There... he had vanished yet again. Hope 'narrowed' her eyes a little as her ghost form floated above the battlefield. So far she had not been able to do much, just a little scouting... But she had noticed an odd shimmer when he seemed to vanish the last time, like something she could see from the corner or her eye, but unable to quite define it.

Luckily her ghost form did not need to blink and she sunk into herself, staring at where she'd seen that strange shimmer again. If only she could grasp it... she could track him...

When Death had vanished again, Artie had stopped, taking stock of the situation. His powers weren't suited to this kind of drawn out battle. He looked around, spotting... Hope? It might have been Hope, shimmering in the air. He hoped so, because otherwise there was another player on the field.

The odd shimmer from the corner of her eyes flickered as she focused on it more and more and she reached out, letting the waves roar up just a little in the back of her mind. Not on her way to the astral plane, but just touching that other world... slowly the flickers began to come together, almost forming like a smooth dome, but then in the shape of a person.

Passing through the veil was like stepping through a spider web. The gateway of Between stretched greasily across his skin before disgorging him back into reality. He staggered a step and caught himself against a wall, heaving as his lungs transitioned from one atmosphere to another. The effects of Topaz's magic still crackled across his nerves like an electric current. The Horseman stood there, panting.

There... his now aura blazed a strangely muted orange, threaded with red, but the shape was unmistakable. 'Everyone...' Her mind rang out. 'I can now track our opponent when he shifts out of reality. I suggest we make use of the next time he does so...'

Artie needed mobility to be any use when Death reappeared. It was a hard sell in Manhattan but the regular traffic had cleared in the chaos, cars and pedestrians fleeing from the battles. He began to move through the abandoned cars, looking for something suitable, settling on a range rover. Well, someone was going to have fun with insurance.

Breathing steadied, the Horseman slipped Between once more. Death's steps in the twilight world became surer as the lingering effects of the last attack finally began to leave his system. Maximoff was still somewhere nearby, fouling teleportation. He needed to create distance.

No sooner than Artie had taken a seat behind the range rover's wheel then the radio clicked on and Blitzkrieg Bop by the Ramones began blaring: 'Hey, ho, let's go, hey ho, let's go." came the signature opening, and then the first verse, apparently stuck on repeat: "They're forming in straight line / They're going through a tight wind / The kids are losing their minds / The blitzkrieg bop."

Artie nodded. "Got it," he replied through synthesiser and comms. God knew if Amanda could hear the response. He threw it into gear, mounting the curb and taking out a pair of trash cans as he moved past a car stalled in the street.

The effects of the empathic attack were finally wearing off. At last clarity was returning. His blind teleport had taken him from the city center; he should return if possible. He strove for efficiency.

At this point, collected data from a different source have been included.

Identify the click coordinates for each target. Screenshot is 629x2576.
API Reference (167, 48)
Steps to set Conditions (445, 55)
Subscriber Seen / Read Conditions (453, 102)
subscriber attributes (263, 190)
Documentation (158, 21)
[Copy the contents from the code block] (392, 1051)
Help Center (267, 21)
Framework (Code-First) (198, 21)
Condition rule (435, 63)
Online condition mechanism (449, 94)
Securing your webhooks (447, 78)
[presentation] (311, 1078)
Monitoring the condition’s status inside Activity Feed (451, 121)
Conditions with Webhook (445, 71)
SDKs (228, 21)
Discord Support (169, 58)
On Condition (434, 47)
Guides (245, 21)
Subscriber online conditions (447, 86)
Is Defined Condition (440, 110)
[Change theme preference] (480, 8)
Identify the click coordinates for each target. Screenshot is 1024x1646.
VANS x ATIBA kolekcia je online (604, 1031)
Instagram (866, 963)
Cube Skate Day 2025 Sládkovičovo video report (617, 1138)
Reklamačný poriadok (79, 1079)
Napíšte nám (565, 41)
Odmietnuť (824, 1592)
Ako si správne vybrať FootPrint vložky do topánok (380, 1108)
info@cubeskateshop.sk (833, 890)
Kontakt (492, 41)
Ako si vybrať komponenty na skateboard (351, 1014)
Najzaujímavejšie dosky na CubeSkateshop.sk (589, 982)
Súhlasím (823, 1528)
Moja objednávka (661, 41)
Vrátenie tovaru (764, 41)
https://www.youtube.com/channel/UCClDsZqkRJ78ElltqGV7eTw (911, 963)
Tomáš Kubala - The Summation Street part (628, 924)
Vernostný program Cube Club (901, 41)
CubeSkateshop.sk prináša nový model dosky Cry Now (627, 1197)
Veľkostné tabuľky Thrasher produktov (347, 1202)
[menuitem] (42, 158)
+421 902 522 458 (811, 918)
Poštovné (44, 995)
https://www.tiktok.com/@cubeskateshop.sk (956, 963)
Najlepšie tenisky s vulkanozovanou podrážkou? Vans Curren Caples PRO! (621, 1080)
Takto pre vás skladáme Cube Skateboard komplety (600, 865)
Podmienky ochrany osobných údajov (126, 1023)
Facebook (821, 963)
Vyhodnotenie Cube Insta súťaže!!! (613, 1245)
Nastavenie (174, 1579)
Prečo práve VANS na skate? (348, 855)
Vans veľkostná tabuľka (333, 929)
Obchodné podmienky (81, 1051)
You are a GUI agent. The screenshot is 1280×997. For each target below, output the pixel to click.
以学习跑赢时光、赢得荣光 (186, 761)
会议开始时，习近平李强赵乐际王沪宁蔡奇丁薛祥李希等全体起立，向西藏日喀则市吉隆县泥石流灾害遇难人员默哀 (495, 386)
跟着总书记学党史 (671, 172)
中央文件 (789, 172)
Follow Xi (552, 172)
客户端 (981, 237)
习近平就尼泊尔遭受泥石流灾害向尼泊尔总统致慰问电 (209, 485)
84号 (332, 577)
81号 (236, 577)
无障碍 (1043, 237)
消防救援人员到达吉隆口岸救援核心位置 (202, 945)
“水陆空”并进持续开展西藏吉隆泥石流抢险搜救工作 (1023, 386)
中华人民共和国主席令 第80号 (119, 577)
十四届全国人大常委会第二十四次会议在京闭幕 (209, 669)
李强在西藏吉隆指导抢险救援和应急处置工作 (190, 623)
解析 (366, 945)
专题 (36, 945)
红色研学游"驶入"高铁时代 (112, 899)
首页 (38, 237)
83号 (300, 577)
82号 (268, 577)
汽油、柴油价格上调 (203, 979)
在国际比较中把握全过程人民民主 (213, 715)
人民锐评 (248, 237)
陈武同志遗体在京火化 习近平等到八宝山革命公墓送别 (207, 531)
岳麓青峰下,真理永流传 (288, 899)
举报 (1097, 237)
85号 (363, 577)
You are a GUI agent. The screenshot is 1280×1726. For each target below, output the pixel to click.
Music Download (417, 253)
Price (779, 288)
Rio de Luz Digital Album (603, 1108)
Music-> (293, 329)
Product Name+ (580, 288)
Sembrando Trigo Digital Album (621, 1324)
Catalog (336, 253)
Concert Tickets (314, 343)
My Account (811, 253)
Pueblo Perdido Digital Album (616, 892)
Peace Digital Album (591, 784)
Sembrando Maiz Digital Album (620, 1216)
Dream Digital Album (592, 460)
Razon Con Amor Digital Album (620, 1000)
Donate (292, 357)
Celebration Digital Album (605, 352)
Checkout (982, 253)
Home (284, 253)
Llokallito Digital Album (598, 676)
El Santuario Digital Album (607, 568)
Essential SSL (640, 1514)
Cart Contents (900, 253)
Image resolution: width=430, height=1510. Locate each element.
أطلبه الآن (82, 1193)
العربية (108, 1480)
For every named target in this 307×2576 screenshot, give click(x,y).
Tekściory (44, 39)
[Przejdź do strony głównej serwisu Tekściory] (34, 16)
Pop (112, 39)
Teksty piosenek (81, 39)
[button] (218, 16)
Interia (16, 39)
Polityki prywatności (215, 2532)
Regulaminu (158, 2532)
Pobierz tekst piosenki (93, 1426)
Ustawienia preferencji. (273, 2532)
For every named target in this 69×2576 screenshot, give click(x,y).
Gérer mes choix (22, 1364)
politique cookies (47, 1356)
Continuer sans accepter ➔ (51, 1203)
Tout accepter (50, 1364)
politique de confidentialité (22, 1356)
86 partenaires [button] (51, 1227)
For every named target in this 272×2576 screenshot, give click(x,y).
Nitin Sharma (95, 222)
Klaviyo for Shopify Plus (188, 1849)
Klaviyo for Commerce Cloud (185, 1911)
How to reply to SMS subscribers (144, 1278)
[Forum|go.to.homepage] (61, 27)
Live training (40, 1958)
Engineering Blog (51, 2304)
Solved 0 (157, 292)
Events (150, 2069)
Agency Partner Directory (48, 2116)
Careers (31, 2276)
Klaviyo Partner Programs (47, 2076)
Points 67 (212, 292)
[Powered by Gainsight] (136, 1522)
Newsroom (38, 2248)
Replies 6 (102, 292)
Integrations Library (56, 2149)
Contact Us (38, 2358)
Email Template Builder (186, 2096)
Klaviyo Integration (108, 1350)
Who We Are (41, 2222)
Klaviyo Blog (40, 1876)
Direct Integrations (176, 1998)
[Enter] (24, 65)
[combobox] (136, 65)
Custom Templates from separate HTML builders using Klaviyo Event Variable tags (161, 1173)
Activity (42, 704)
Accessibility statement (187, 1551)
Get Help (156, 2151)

Time to get his bearings. Once more, the Horseman prepared himself to slip back into reality.

The colors of his aura slowly became less muted, the flickers and shimmering decreasing. " Be ready everyone! He is going to appear any moment now..." Hope quickly projected, lifting her arm and pointing: "... right there!"

It was a little like the parting of the Red Sea. As soon as Hope had spoken, the road ahead of Artie rose up, as if someone had pinched the surface and pulled upwards. Cars, trash cans, newspaper boxes, all sorts of debris all rolled down either side of the black peak in a clatter. Then the road sank down again, flat, unencumbered, a straight line between the Range Rover and the spot Hope had indicated.

I live my life a quarter mile at a time rang in Artie's ears as he hit the clutch and accelerator, revving the engine. Three, two, one... go. He put it into gear and took off, getting as much juice out of second as he could before shifting into third and hitting 45 miles an hour.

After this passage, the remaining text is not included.